### DOCUMENT SEGMENT
###
I had to think about what these themes of desire, belonging and exploration meant to me, especially considering that everything was not perfect in the dream. We often think of divine will as those moments when everything falls in place, but maybe that is not the case.

Desire is an invitation to love. Without responding to desires we don’t deepen our understanding of life. It may be the safe option to steer away from where our hearts lead us, but it may not bring us closer to our destiny. Desire is usually not an experience of wholeness or perfection. The disappointment we feel when things we care about don’t work out is a painful reminder that in the human condition we cannot control everything.

Adam and Eve by Lucas Cranach the Elder.
Public domain via Wikimedia commons.
The grey cat encouraged me to think about our true origins as humans. When I look for divine will, the underlying motivation is usually the need to reconnect with Source/creativity/love. Like Adam and Eve in the Garden of Eden, the cat in my dream demonstrates something about the tension between wild nature and tame nature. Adam and Even became self-conscious and started wearing clothes when they became distant from God. Likewise the cat was frustrated in its domestic condition. Its desire to return to the wild, of which it only had instinctive memory, raises the question of where the cat’s true home is. As humans then, is it our nature to be broken but cultivated, able to make rational decisions or at least be under the illusion of free will? Or do we still have our wild naked identity underneath everything we cover it up with? Can we recover a lost paradise within ourselves?

I don’t think that these questions will be answered in my lifetime. But I think the dream told me that desire is the gateway to paradise. Through desire we can know what it means to be human, including feeling broken. If we embrace our humanity, we may find something of the divine in mundane reality.
###
### STORED ROWS
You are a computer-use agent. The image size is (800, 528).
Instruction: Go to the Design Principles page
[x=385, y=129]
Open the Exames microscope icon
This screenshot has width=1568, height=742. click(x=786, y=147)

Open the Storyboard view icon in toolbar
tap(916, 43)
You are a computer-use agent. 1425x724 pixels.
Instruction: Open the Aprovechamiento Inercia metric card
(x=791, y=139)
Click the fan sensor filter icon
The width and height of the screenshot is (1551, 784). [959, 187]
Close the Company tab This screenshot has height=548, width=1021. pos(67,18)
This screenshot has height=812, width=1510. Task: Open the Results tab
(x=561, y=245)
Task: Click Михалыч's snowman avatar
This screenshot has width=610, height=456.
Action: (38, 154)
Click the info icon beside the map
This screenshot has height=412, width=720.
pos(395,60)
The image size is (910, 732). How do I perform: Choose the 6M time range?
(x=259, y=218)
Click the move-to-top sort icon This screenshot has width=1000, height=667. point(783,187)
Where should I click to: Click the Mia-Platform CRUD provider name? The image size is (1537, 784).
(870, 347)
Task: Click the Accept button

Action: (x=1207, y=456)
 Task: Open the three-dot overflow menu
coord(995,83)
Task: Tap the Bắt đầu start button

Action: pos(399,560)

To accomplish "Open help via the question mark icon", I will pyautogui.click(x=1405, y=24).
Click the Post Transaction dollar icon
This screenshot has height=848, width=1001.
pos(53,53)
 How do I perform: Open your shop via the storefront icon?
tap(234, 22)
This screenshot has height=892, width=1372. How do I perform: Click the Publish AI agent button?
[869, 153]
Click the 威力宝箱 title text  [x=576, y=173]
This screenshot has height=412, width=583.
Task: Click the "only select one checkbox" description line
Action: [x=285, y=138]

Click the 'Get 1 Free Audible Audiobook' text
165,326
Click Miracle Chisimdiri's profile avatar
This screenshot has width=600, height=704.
###
### EXERCISE TASK
Reproduce everything in the dream reflection from "The grey cat" down to "paradise within ourselves?". The entries are separate material and have no connection to the dream reflection.

### TASK OUTPUT
The grey cat encouraged me to think about our true origins as humans. When I look for divine will, the underlying motivation is usually the need to reconnect with Source/creativity/love. Like Adam and Eve in the Garden of Eden, the cat in my dream demonstrates something about the tension between wild nature and tame nature. Adam and Even became self-conscious and started wearing clothes when they became distant from God. Likewise the cat was frustrated in its domestic condition. Its desire to return to the wild, of which it only had instinctive memory, raises the question of where the cat’s true home is. As humans then, is it our nature to be broken but cultivated, able to make rational decisions or at least be under the illusion of free will? Or do we still have our wild naked identity underneath everything we cover it up with? Can we recover a lost paradise within ourselves?